**What is asked:** Rewrite the records below as a numbered list, leaving out any blank lines.

**Material for the task:**
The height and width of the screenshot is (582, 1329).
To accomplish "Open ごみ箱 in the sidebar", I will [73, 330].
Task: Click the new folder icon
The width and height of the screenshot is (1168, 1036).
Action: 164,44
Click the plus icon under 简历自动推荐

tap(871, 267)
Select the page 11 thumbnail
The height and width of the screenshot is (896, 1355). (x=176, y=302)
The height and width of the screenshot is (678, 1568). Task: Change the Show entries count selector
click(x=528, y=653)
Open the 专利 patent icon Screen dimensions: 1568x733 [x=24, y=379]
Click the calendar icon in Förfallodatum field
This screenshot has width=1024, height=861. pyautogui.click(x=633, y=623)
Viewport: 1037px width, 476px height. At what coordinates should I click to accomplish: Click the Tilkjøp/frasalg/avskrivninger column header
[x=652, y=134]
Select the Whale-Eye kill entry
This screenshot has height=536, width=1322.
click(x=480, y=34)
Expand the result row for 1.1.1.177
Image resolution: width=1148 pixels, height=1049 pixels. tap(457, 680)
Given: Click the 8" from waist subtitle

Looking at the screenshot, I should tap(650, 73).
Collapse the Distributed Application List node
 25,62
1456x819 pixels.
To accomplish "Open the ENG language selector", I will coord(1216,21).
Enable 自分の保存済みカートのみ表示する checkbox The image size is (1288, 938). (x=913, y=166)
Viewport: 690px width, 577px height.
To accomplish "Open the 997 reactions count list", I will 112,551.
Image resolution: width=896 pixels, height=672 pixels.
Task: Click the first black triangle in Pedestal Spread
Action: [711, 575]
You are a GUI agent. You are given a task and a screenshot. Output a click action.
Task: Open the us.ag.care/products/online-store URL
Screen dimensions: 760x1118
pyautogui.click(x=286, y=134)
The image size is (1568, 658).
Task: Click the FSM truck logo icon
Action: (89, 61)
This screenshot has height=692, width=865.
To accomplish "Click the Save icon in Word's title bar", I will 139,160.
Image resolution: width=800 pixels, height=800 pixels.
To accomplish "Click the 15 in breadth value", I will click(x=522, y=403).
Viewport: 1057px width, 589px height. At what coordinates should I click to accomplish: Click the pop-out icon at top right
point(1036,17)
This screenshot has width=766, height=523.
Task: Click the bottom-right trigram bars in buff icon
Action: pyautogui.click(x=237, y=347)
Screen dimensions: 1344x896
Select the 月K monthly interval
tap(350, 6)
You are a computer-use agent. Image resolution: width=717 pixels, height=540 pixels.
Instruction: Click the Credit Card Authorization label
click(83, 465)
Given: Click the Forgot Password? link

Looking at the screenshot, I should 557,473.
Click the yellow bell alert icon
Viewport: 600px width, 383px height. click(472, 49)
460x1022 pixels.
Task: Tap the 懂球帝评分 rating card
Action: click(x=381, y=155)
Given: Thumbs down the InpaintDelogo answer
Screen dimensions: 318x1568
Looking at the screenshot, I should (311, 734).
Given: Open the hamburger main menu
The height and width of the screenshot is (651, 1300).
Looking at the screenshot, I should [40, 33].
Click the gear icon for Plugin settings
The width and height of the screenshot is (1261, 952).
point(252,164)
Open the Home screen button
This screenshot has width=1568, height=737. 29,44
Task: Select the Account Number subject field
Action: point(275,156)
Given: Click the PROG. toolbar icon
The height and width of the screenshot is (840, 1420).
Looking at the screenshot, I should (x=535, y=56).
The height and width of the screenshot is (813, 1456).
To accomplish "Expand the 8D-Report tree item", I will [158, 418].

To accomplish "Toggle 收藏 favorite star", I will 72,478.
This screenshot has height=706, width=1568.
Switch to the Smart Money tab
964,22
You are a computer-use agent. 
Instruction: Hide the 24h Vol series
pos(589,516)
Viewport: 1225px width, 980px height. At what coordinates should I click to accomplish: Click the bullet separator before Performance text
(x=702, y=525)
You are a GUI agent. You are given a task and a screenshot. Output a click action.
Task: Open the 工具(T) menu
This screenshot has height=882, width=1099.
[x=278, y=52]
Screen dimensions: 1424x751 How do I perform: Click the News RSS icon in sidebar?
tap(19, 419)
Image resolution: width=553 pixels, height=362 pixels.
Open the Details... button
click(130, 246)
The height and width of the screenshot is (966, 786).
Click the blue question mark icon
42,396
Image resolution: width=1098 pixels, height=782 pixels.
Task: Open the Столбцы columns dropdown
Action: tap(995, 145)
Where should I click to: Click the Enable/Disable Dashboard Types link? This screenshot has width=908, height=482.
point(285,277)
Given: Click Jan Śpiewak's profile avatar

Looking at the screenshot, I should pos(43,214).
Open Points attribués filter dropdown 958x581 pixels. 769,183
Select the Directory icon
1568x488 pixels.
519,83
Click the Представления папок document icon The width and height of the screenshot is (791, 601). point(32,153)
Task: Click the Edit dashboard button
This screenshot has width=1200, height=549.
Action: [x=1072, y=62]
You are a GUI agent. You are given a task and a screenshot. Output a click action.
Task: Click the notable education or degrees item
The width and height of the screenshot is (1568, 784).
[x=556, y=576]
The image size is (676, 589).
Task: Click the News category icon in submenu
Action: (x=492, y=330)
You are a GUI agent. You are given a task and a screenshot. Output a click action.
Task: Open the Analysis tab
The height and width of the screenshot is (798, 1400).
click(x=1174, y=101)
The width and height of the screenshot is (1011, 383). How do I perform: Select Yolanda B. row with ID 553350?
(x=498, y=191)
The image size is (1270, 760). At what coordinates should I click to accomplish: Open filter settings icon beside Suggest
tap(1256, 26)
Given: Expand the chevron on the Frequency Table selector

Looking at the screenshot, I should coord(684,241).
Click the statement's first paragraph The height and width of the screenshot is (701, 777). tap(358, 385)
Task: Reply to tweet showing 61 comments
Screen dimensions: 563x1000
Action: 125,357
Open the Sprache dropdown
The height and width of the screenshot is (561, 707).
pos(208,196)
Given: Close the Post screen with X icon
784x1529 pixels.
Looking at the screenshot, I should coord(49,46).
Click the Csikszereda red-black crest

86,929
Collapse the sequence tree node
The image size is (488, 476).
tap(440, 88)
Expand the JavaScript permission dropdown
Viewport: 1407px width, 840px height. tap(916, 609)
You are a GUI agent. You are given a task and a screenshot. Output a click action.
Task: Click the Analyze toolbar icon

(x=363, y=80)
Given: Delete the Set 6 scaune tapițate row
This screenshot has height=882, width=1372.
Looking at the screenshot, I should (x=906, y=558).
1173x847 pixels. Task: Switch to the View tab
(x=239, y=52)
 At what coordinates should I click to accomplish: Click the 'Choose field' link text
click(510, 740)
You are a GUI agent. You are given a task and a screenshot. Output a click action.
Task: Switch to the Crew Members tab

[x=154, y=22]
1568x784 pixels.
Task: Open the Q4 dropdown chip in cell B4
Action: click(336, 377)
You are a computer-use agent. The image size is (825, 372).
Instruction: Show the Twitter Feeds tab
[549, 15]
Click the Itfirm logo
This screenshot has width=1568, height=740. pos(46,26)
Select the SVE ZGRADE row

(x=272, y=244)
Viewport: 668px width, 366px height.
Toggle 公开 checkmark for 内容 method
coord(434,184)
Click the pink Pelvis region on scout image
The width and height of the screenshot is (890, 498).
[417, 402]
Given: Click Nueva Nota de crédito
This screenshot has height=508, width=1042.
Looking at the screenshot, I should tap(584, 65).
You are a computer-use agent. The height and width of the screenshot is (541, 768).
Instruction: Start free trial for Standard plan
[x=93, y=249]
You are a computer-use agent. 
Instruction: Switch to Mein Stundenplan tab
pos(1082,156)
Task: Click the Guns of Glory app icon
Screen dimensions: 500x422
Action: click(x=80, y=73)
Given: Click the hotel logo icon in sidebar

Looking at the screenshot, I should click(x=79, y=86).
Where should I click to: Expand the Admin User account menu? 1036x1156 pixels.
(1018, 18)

**Solution to this exercise:**
1. The height and width of the screenshot is (582, 1329).
2. To accomplish "Open ごみ箱 in the sidebar", I will [73, 330].
3. Task: Click the new folder icon
4. The width and height of the screenshot is (1168, 1036).
5. Action: 164,44
6. Click the plus icon under 简历自动推荐
7. tap(871, 267)
8. Select the page 11 thumbnail
9. The height and width of the screenshot is (896, 1355). (x=176, y=302)
10. The height and width of the screenshot is (678, 1568). Task: Change the Show entries count selector
11. click(x=528, y=653)
12. Open the 专利 patent icon Screen dimensions: 1568x733 [x=24, y=379]
13. Click the calendar icon in Förfallodatum field
14. This screenshot has width=1024, height=861. pyautogui.click(x=633, y=623)
15. Viewport: 1037px width, 476px height. At what coordinates should I click to accomplish: Click the Tilkjøp/frasalg/avskrivninger column header
16. [x=652, y=134]
17. Select the Whale-Eye kill entry
18. This screenshot has height=536, width=1322.
19. click(x=480, y=34)
20. Expand the result row for 1.1.1.177
21. Image resolution: width=1148 pixels, height=1049 pixels. tap(457, 680)
22. Given: Click the 8" from waist subtitle
23. Looking at the screenshot, I should tap(650, 73).
24. Collapse the Distributed Application List node
25.  25,62
26. 1456x819 pixels.
27. To accomplish "Open the ENG language selector", I will coord(1216,21).
28. Enable 自分の保存済みカートのみ表示する checkbox The image size is (1288, 938). (x=913, y=166)
29. Viewport: 690px width, 577px height.
30. To accomplish "Open the 997 reactions count list", I will 112,551.
31. Image resolution: width=896 pixels, height=672 pixels.
32. Task: Click the first black triangle in Pedestal Spread
33. Action: [711, 575]
34. You are a GUI agent. You are given a task and a screenshot. Output a click action.
35. Task: Open the us.ag.care/products/online-store URL
36. Screen dimensions: 760x1118
37. pyautogui.click(x=286, y=134)
38. The image size is (1568, 658).
39. Task: Click the FSM truck logo icon
40. Action: (89, 61)
41. This screenshot has height=692, width=865.
42. To accomplish "Click the Save icon in Word's title bar", I will 139,160.
43. Image resolution: width=800 pixels, height=800 pixels.
44. To accomplish "Click the 15 in breadth value", I will click(x=522, y=403).
45. Viewport: 1057px width, 589px height. At what coordinates should I click to accomplish: Click the pop-out icon at top right
46. point(1036,17)
47. This screenshot has width=766, height=523.
48. Task: Click the bottom-right trigram bars in buff icon
49. Action: pyautogui.click(x=237, y=347)
50. Screen dimensions: 1344x896
51. Select the 月K monthly interval
52. tap(350, 6)
53. You are a computer-use agent. Image resolution: width=717 pixels, height=540 pixels.
54. Instruction: Click the Credit Card Authorization label
55. click(83, 465)
56. Given: Click the Forgot Password? link
57. Looking at the screenshot, I should 557,473.
58. Click the yellow bell alert icon
59. Viewport: 600px width, 383px height. click(472, 49)
60. 460x1022 pixels.
61. Task: Tap the 懂球帝评分 rating card
62. Action: click(x=381, y=155)
63. Given: Thumbs down the InpaintDelogo answer
64. Screen dimensions: 318x1568
65. Looking at the screenshot, I should (311, 734).
66. Given: Open the hamburger main menu
67. The height and width of the screenshot is (651, 1300).
68. Looking at the screenshot, I should [40, 33].
69. Click the gear icon for Plugin settings
70. The width and height of the screenshot is (1261, 952).
71. point(252,164)
72. Open the Home screen button
73. This screenshot has width=1568, height=737. 29,44
74. Task: Select the Account Number subject field
75. Action: point(275,156)
76. Given: Click the PROG. toolbar icon
77. The height and width of the screenshot is (840, 1420).
78. Looking at the screenshot, I should (x=535, y=56).
79. The height and width of the screenshot is (813, 1456).
80. To accomplish "Expand the 8D-Report tree item", I will [158, 418].
81. To accomplish "Toggle 收藏 favorite star", I will 72,478.
82. This screenshot has height=706, width=1568.
83. Switch to the Smart Money tab
84. 964,22
85. You are a computer-use agent. 
86. Instruction: Hide the 24h Vol series
87. pos(589,516)
88. Viewport: 1225px width, 980px height. At what coordinates should I click to accomplish: Click the bullet separator before Performance text
89. (x=702, y=525)
90. You are a GUI agent. You are given a task and a screenshot. Output a click action.
91. Task: Open the 工具(T) menu
92. This screenshot has height=882, width=1099.
93. [x=278, y=52]
94. Screen dimensions: 1424x751 How do I perform: Click the News RSS icon in sidebar?
95. tap(19, 419)
96. Image resolution: width=553 pixels, height=362 pixels.
97. Open the Details... button
98. click(130, 246)
99. The height and width of the screenshot is (966, 786).
100. Click the blue question mark icon
101. 42,396
102. Image resolution: width=1098 pixels, height=782 pixels.
103. Task: Open the Столбцы columns dropdown
104. Action: tap(995, 145)
105. Where should I click to: Click the Enable/Disable Dashboard Types link? This screenshot has width=908, height=482.
106. point(285,277)
107. Given: Click Jan Śpiewak's profile avatar
108. Looking at the screenshot, I should pos(43,214).
109. Open Points attribués filter dropdown 958x581 pixels. 769,183
110. Select the Directory icon
111. 1568x488 pixels.
112. 519,83
113. Click the Представления папок document icon The width and height of the screenshot is (791, 601). point(32,153)
114. Task: Click the Edit dashboard button
115. This screenshot has width=1200, height=549.
116. Action: [x=1072, y=62]
117. You are a GUI agent. You are given a task and a screenshot. Output a click action.
118. Task: Click the notable education or degrees item
119. The width and height of the screenshot is (1568, 784).
120. [x=556, y=576]
121. The image size is (676, 589).
122. Task: Click the News category icon in submenu
123. Action: (x=492, y=330)
124. You are a GUI agent. You are given a task and a screenshot. Output a click action.
125. Task: Open the Analysis tab
126. The height and width of the screenshot is (798, 1400).
127. click(x=1174, y=101)
128. The width and height of the screenshot is (1011, 383). How do I perform: Select Yolanda B. row with ID 553350?
129. (x=498, y=191)
130. The image size is (1270, 760). At what coordinates should I click to accomplish: Open filter settings icon beside Suggest
131. tap(1256, 26)
132. Given: Expand the chevron on the Frequency Table selector
133. Looking at the screenshot, I should coord(684,241).
134. Click the statement's first paragraph The height and width of the screenshot is (701, 777). tap(358, 385)
135. Task: Reply to tweet showing 61 comments
136. Screen dimensions: 563x1000
137. Action: 125,357
138. Open the Sprache dropdown
139. The height and width of the screenshot is (561, 707).
140. pos(208,196)
141. Given: Close the Post screen with X icon
142. 784x1529 pixels.
143. Looking at the screenshot, I should coord(49,46).
144. Click the Csikszereda red-black crest
145. 86,929
146. Collapse the sequence tree node
147. The image size is (488, 476).
148. tap(440, 88)
149. Expand the JavaScript permission dropdown
150. Viewport: 1407px width, 840px height. tap(916, 609)
151. You are a GUI agent. You are given a task and a screenshot. Output a click action.
152. Task: Click the Analyze toolbar icon
153. (x=363, y=80)
154. Given: Delete the Set 6 scaune tapițate row
155. This screenshot has height=882, width=1372.
156. Looking at the screenshot, I should (x=906, y=558).
157. 1173x847 pixels. Task: Switch to the View tab
158. (x=239, y=52)
159.  At what coordinates should I click to accomplish: Click the 'Choose field' link text
160. click(510, 740)
161. You are a GUI agent. You are given a task and a screenshot. Output a click action.
162. Task: Switch to the Crew Members tab
163. [x=154, y=22]
164. 1568x784 pixels.
165. Task: Open the Q4 dropdown chip in cell B4
166. Action: click(336, 377)
167. You are a computer-use agent. The image size is (825, 372).
168. Instruction: Show the Twitter Feeds tab
169. [549, 15]
170. Click the Itfirm logo
171. This screenshot has width=1568, height=740. pos(46,26)
172. Select the SVE ZGRADE row
173. (x=272, y=244)
174. Viewport: 668px width, 366px height.
175. Toggle 公开 checkmark for 内容 method
176. coord(434,184)
177. Click the pink Pelvis region on scout image
178. The width and height of the screenshot is (890, 498).
179. [417, 402]
180. Given: Click Nueva Nota de crédito
181. This screenshot has height=508, width=1042.
182. Looking at the screenshot, I should tap(584, 65).
183. You are a computer-use agent. The height and width of the screenshot is (541, 768).
184. Instruction: Start free trial for Standard plan
185. [x=93, y=249]
186. You are a computer-use agent. 
187. Instruction: Switch to Mein Stundenplan tab
188. pos(1082,156)
189. Task: Click the Guns of Glory app icon
190. Screen dimensions: 500x422
191. Action: click(x=80, y=73)
192. Given: Click the hotel logo icon in sidebar
193. Looking at the screenshot, I should click(x=79, y=86).
194. Where should I click to: Expand the Admin User account menu? 1036x1156 pixels.
195. (1018, 18)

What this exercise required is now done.